Oh, and, Semi, you did NOT misunderstand. The model's story was indeed that she worked w/ Photographer X & he persuaded her to do nudes. I remember the detail she mentioned in telling her story - that the pageant connected her with him and therefore she trusted his advice to do nudes - but no one picked up on that.
I would have thought someone, maybe even Dr. Phil? - would have asked what the photographer's position was in regard to the pageant (staff photographer? official photographer? recommended photographer? friend of a pageant official?) and why the pageant officials could blame her and not themselves.
The questions asked and not asked seemed telling to me.
You ask some very valid questions but we probably won't get any sort of good answer(s) from either the officials or the photographer. It doesn't sound like they were invited to the show for whatever reasons (maybe not wanting to put themselves in the position of being ambushed on camera?).

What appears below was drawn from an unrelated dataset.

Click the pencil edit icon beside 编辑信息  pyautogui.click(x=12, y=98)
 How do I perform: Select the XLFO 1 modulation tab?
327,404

Nor do we know what kind of paperwork the model/pagent queen signed. The pagent circuit is pretty dang conservative mostly because their beholden to their sponsors, both in putting on the shows as well as the scholarship/prize money they dish out.

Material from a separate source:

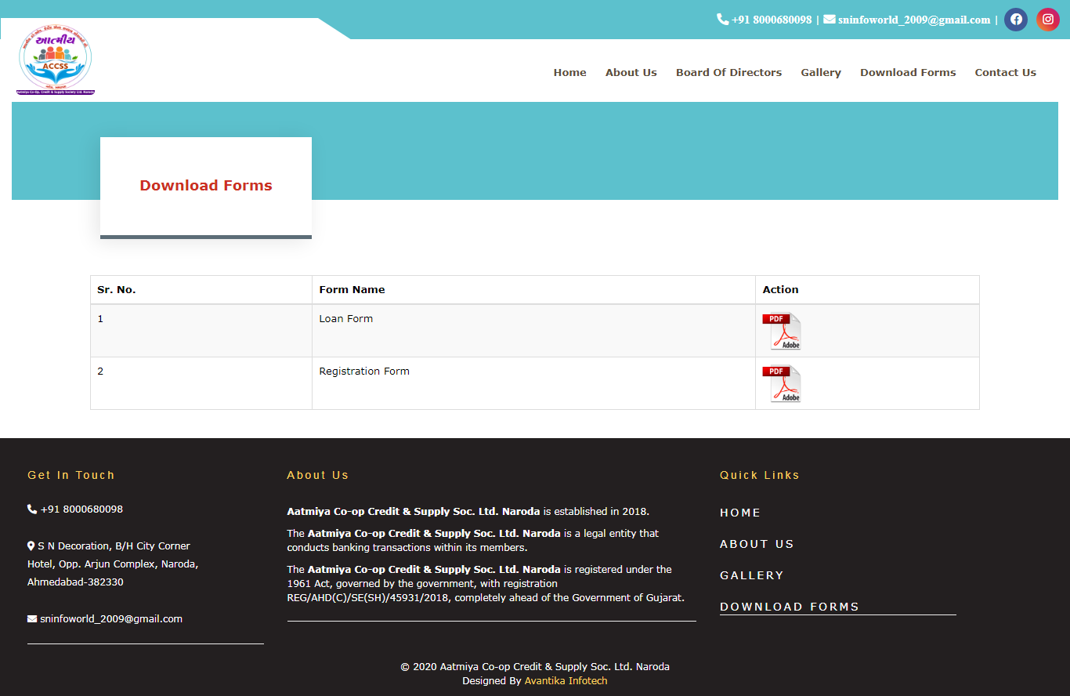The width and height of the screenshot is (1070, 696).
Task: Click the header email address
Action: tap(914, 20)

W/o knowing anything else, my gut still think the onus of responsibility is on the model. It wouldn't surprise me if she was coached off-camera to make the incident sound more tawdry in generating sympathy (& thus increase ratings) as well as to reinforce the perception that "poor, innocent model being taken advantage of sinister, manipulative photographer".
Could be someone is protecting the pageant system, Semi? I hadn't thought of that before, but conservative systems always protect themselves.
You're pointing out what bothered Audrey and me the most about the show - the model's refusal to take responsibility for posing topless which, as you know, Audrey and I have also done and with no apology.
I would like to know more about the photographer's connection to the pageant though. To protect the pageant, it would not be good to focus on the photographer's connection to them. The model herself left the pageant blameless.
This whole controversy has probably done one thing very well: It has likely pulled in millions of dollars and higher ratings for the networks! Never mind the poor souls who get destroyed in the process.
Now, if I say that I do not resent women in the slightest for my being attracted to them, am I in denial? *lol* Actually, I don't think so. I know my needs and the choices I've made, so there's really nothing to resent--or if there is, it's my own needs, choices and character. And how can I resent those and be happy with myself?
I would love to see a good, old-fashioned, moral situation comedy of the "Beaver" type--set in a nudist resort, showing full-frontal nudity of both genders on prime time! That might even take the US out of the Dark Ages of misogyny and violence against women. -- Naaaah, not "bloody" likely.